Tout en haut de la hiérarchie, il y a le Doge. Avec son mandat à vie, on préfère le prendre vieux pour changer régulièrement, histoire que tout le monde en profite. S'il vit au Palais, il lui est interdit de quitter Venise, ni d'aller au théâtre. Le Doge fait aussi partie du Collège Suprême, avec six conseillers, le chancelier et le président du Conseil des Dix. Et de là sont nommés trois Inquisiteurs de l’État (rien à voir avec l'Inquisition de brûler des hérétiques, même s'ils n'étaient pas les plus sympas). Tout cela forme les organes les plus hauts de la République.

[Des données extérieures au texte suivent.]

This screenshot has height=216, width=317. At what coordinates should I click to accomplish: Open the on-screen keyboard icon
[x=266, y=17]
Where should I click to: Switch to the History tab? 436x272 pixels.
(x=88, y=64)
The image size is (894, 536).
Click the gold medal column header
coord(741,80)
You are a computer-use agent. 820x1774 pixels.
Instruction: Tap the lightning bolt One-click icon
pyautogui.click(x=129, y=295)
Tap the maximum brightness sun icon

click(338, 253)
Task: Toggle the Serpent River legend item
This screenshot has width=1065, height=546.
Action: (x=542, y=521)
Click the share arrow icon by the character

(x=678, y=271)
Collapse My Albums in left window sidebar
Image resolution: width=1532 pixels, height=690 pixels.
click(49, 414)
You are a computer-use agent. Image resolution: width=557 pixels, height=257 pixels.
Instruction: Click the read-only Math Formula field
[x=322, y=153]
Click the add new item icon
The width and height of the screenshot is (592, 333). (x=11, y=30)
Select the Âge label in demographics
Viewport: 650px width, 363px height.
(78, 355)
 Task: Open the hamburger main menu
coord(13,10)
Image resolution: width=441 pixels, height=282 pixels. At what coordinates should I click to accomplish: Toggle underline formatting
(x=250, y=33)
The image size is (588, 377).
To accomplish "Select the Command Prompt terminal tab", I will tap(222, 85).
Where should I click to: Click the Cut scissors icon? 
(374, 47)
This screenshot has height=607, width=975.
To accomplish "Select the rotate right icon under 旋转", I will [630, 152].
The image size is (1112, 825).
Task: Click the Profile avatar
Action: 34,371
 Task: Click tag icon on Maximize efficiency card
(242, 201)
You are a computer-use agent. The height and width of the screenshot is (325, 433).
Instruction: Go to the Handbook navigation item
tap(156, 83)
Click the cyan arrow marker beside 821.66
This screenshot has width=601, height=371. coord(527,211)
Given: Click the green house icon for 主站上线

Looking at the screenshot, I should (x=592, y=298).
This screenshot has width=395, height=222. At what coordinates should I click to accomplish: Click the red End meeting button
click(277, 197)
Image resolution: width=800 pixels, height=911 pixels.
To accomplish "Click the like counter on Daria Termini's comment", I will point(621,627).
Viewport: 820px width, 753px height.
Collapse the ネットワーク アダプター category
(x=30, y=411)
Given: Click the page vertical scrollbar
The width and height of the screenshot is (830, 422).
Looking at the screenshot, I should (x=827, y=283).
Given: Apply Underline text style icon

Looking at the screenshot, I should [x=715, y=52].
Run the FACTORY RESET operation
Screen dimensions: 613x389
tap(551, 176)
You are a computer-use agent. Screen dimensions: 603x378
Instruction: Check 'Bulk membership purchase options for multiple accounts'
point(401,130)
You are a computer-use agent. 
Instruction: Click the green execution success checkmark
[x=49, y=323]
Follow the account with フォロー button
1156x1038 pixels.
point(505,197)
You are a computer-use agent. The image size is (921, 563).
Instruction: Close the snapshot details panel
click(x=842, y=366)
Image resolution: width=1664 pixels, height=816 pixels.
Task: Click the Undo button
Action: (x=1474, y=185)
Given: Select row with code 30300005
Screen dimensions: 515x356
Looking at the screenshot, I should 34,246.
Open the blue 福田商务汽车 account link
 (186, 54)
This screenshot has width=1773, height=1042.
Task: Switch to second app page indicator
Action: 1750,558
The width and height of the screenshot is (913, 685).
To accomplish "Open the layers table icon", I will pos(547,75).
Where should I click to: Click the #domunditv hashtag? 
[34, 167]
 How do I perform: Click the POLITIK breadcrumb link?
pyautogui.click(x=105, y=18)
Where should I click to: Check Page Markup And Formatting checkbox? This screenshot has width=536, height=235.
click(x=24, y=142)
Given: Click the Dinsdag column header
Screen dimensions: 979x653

Ensuite vient le Grand Conseil, où sont réunies les familles patriciennes, environ un millier de personnes. Il débat des propositions politiques, promulguent les lois et nomment les hauts magistrats. Mais ce Grand Conseil a lui-même de conseils de niche, spécialisés … Ah, les joies de la bureaucratie ! D'ailleurs, c'est lui qui élit le Doge au terme d'un conclave complexe et très technique ! Le Grand Conseil élit tous les ans le Conseil des Quarante, soit le tribunal de Venise, lui-même divisé en trois : la criminelle, la civile et la nouvelle civile ; mais aussi le Conseil des Dix – où ils sont en réalité dix-sept – chargé d'assurer la sécurité de la Sérénissime, éviter la corruption et garantir les institutions vénitiennes. Pour finir sur une dernière grande institution, on doit parler du Sénat, élu en partie par le Grand Conseil aussi, chargé de la politique extérieure et de la nomination des ambassadeurs. On peut aussi citer la Chancellerie et l'Inquisition, mais j'en reparlerais plus tard.

Quel est le rapport avec le Palais des Doges ? Hé bien, toutes ces institutions se trouvaient au Palais ! Donc vous pouvez le devinez, cela ne laissait pas de place aux courtisans venus danser et lancer des ragots comme dans les palais traditionnels, même si le Doge était tenu d'organiser un grand banquet chaque année. Sur ses bas de laine perso, la République ne paie pas les teufs ! Maintenant que vous comprenez la fonction du Palais, il est temps de vous en faire une petite visite.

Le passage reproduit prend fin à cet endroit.